SELECTION:
★ ★ ★ ★ ★ ★ ★
Skip to content

GH CLI extension to pull statistics on repository metadata used in GitHub migrations

License

Notifications You must be signed in to change notification settings

mona-actions/gh-repo-stats

Repository files navigation

Get Repository Statistics

gh repo-stats scans an organization or list of organizations for all repositories and gathers size statistics, key to understanding how long a migration of the data from one instance of GitHub to another will take.

Quickstart

gh repo-stats was designed to work with GitHub.com as well as GitHub Enterprise Server 2.20 or newer.
★ ★ ★ ★ ★ ★ ★
DATA EXTRACT:
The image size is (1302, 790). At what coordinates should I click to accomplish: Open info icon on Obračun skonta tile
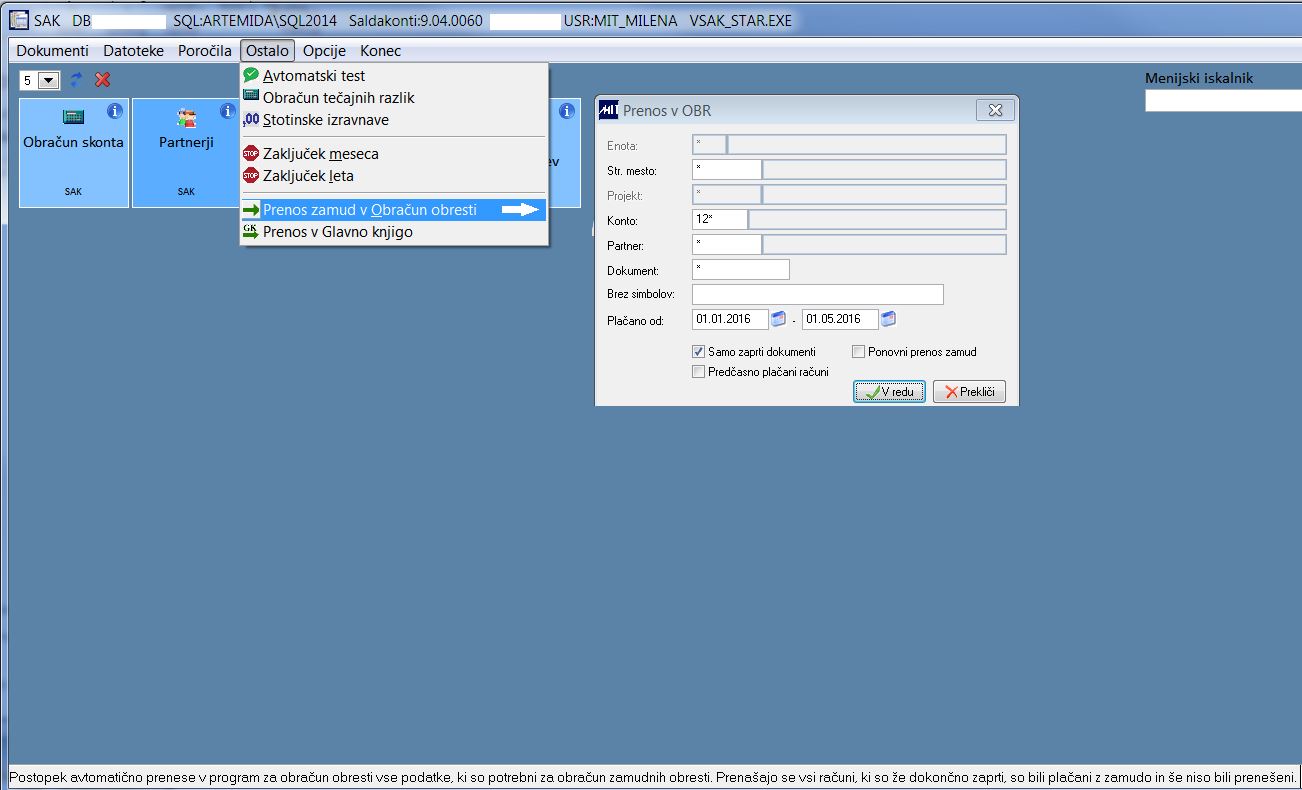pos(114,110)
★ ★ ★ ★ ★ ★ ★
PROBLEM TO SOLVE:
Repeat the part of the gh repo-stats text from "Get Repository Statistics" to "2.20 or newer.", word for word.

EXERCISE RESPONSE:
Get Repository Statistics

gh repo-stats scans an organization or list of organizations for all repositories and gathers size statistics, key to understanding how long a migration of the data from one instance of GitHub to another will take.

Quickstart

gh repo-stats was designed to work with GitHub.com as well as GitHub Enterprise Server 2.20 or newer.